Exercise details
Would you return the data exactly as given, except for its pictures?

Provided material
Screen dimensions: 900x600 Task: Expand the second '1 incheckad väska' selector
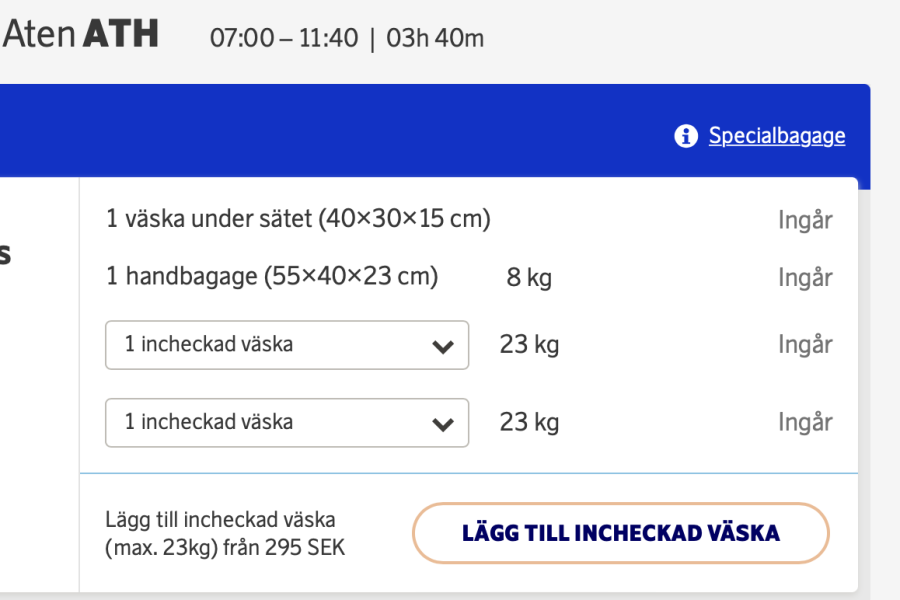(287, 422)
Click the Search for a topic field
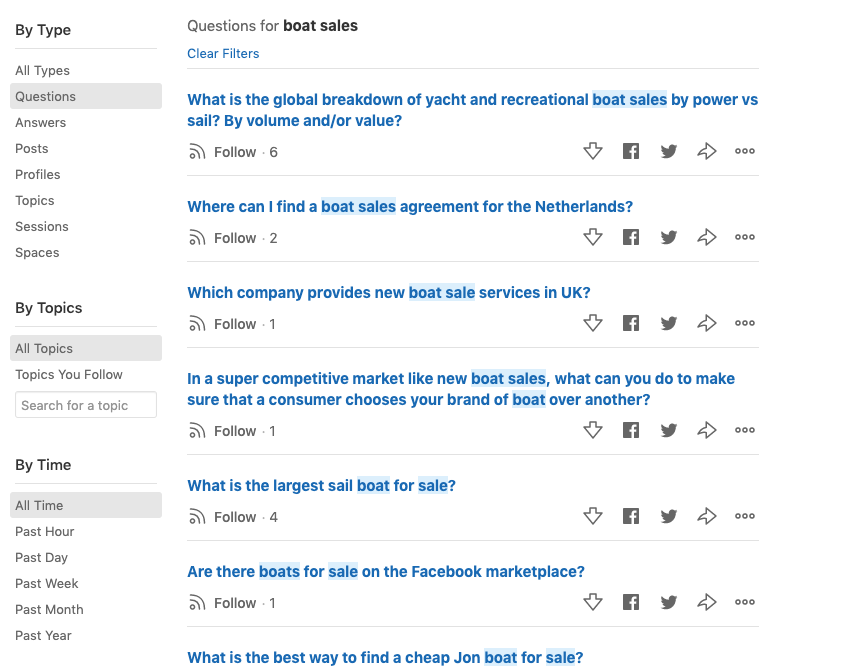 (x=86, y=405)
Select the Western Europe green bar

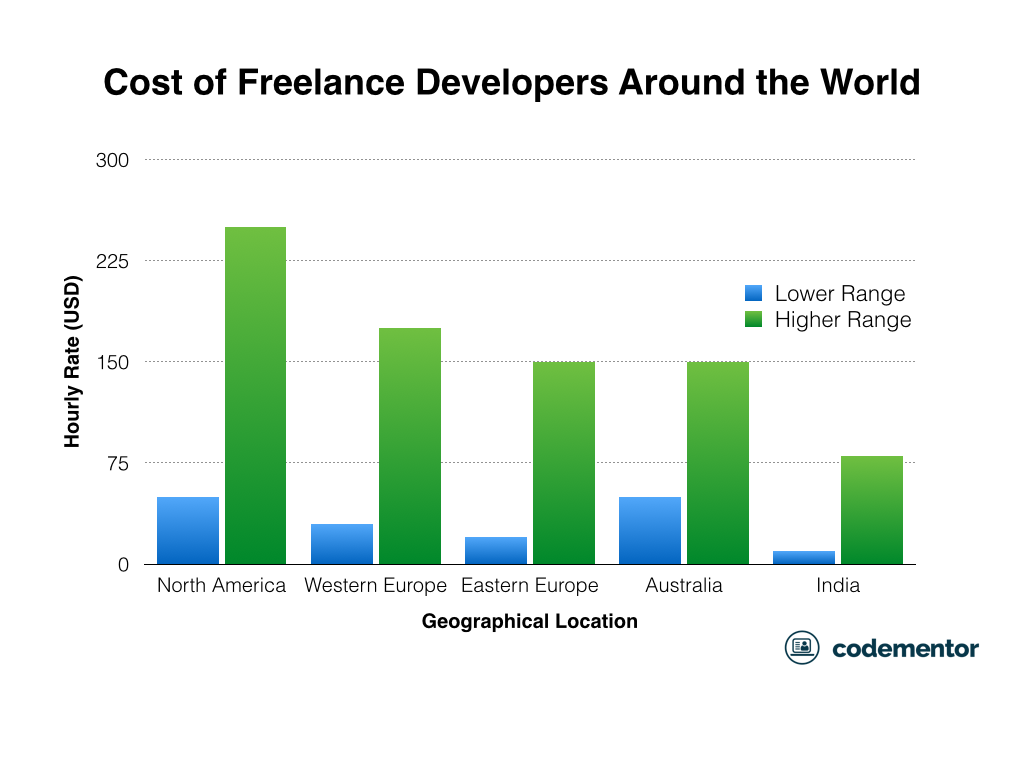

Result of this task
Screen dimensions: 900x600 Task: Expand the second '1 incheckad väska' selector
(287, 422)
Click the Search for a topic field
 (x=86, y=405)
Select the Western Europe green bar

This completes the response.